Mentre a Roma ci si accapiglia sulla riforma del lavoro, a Forlì va in scena un conflitto che nel suo piccolo contiene tutti gli elementi e le contraddizioni della situazione nazionale. Un verbale di pre accordo firmato solo da Cisl e Uil; un sindacato maggioritario, la Fiom, che parla di “ricatto ai danni dei lavoratori” e boicotta in ogni modo la trattativa; un’azienda, il gruppo Marcegaglia, che promette investimenti e stabilizzazione dei precari rimasti a casa alla scadenza del contratto in cambio del salario di ingresso per i nuovi assunti. Nella sostanza 27 mila euro in meno rispetto agli accordi aziendali per i primi sei anni di lavoro. Oggi l’ultimo atto, con la conta dei voti di un referendum notturno che ha visto partecipare quasi tutti i lavoratori, 323 su 372 operai dello stabilimento. “Forlì come Pomigliano, il ricatto di Marcegaglia è lo stesso di Marchionne”, hanno detto le rsu della Fiom in fabbrica.

A passare di un soffio alla fine è stato il “sì”, col 52% delle schede. Sono stati 168 gli operai che hanno appoggiato la proposta dell’azienda, 141 quelli che l’hanno bocciata. Una differenza ridottissima di nemmeno 30 voti che di certo non mette fine ad uno scontro che da sindacale si è fatto politico, dopo che venerdì scorso il Pd ha chiesto “responsabilità” auspicando la firma di un accordo che tutti sapevano la Fiom non avrebbe mai accettato. La firma di Cisl e Uil è arrivata lunedì, a nemmeno 48 ore dall’appello dei democratici. Il referendum invece il giorno dopo. Le operazioni di voto sono terminate dopo la mezzanotte e oggi restano le polemiche e l’amarezza di chi ha perso. “I lavoratori sono stati costretti a votare sì ad un ricatto. Noi – spiega il numero uno della Fiom in città, Michele Bulgarelli – quell’accordo non lo riconosceremo mai”. Poi le accuse: “Ci sono state pressioni di ogni tipo, dai dirigenti aziendali fino ai capi reparto. Tutti hanno chiesto agli operai di votare a favore, altrimenti l’azienda avrebbe rischiato la chiusura”.

Per ora a uscire vincitrice è dunque il gruppo Marcegaglia, che come da accordi si è impegnata a sbloccare gli investimenti (già in programma) e ad assumere da qui al 2013 venti persone tra stabilizzazioni di precari e nuovi contratti.

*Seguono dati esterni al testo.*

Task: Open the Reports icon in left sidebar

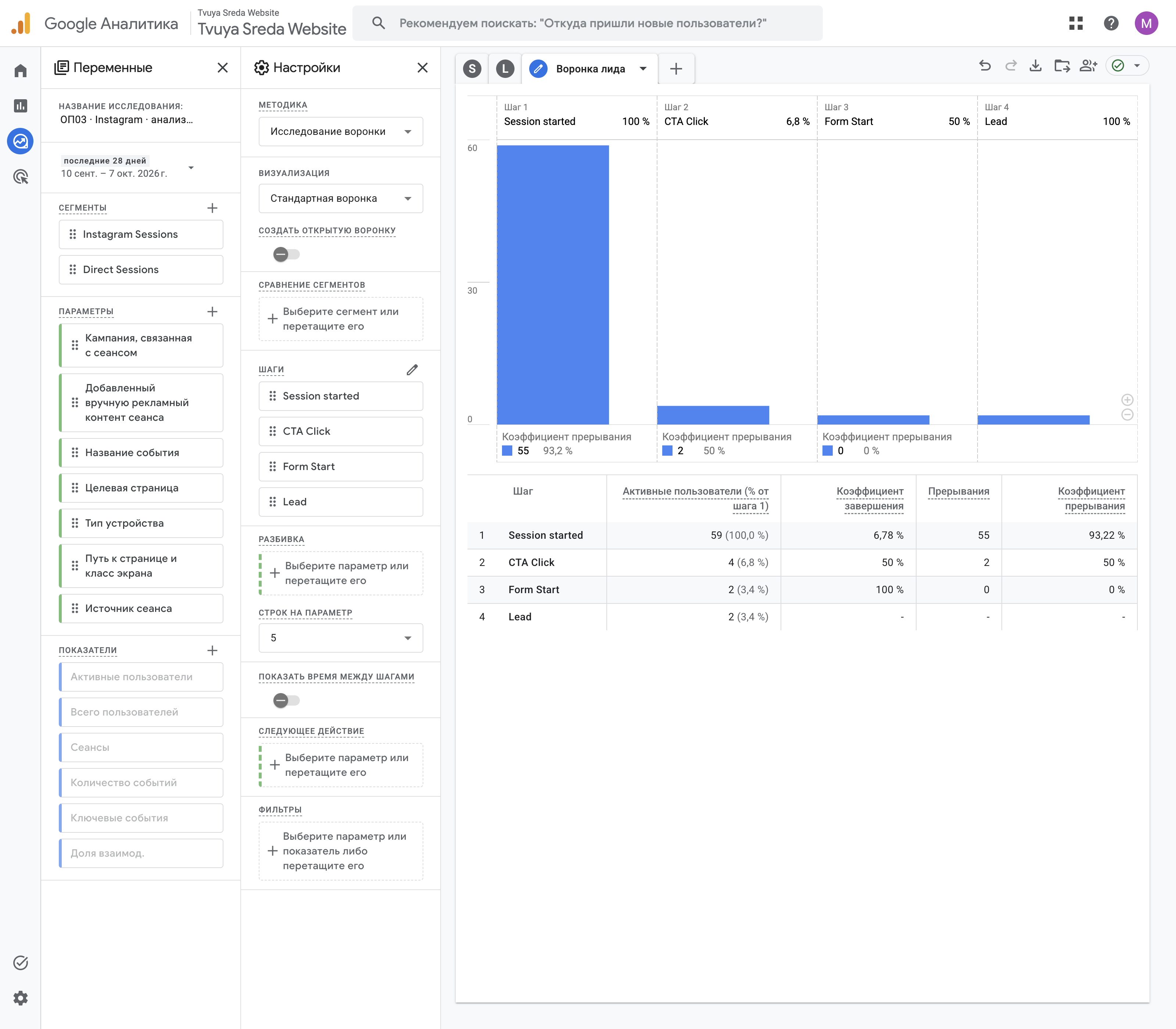Action: point(21,106)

In totale un risparmio di oltre mezzo milione di euro sul costo del lavoro in sei anni. “Gli abbiamo chiesto il perché, ci hanno risposto che l’azienda era loro e in tutta autonomia avrebbero deciso come risparmiare”, spiega sempre Bulgarelli, che annuncia vertenze sindacali e legali per tutti i futuri neo assunti, oltre ad una guerra di trincea nei reparti. “Si ricordino che in fabbrica ci sono molte cose da decidere, e senza l’appoggio del sindacato maggioritario sarà difficile farlo”. Insomma, una battaglia che non finisce di certo col voto. In prospettiva c’è invece il ruolo del Pd locale, che per il sindacato di Landini “ha deciso di stare con l’azienda e non con i lavoratori”, e la concorrenza tra stabilimenti che non riguarda più paesi differenti, ma città diverse addirittura della stessa regione. “Hanno detto chiaramente che nel nuovo stabilimento di Parma ci sono accordi che permettono un salario inferiore di 300 euro rispetto ai nostri, e che nel caso avrebbero spostato la produzione lì. Questo è un precedente pericoloso”.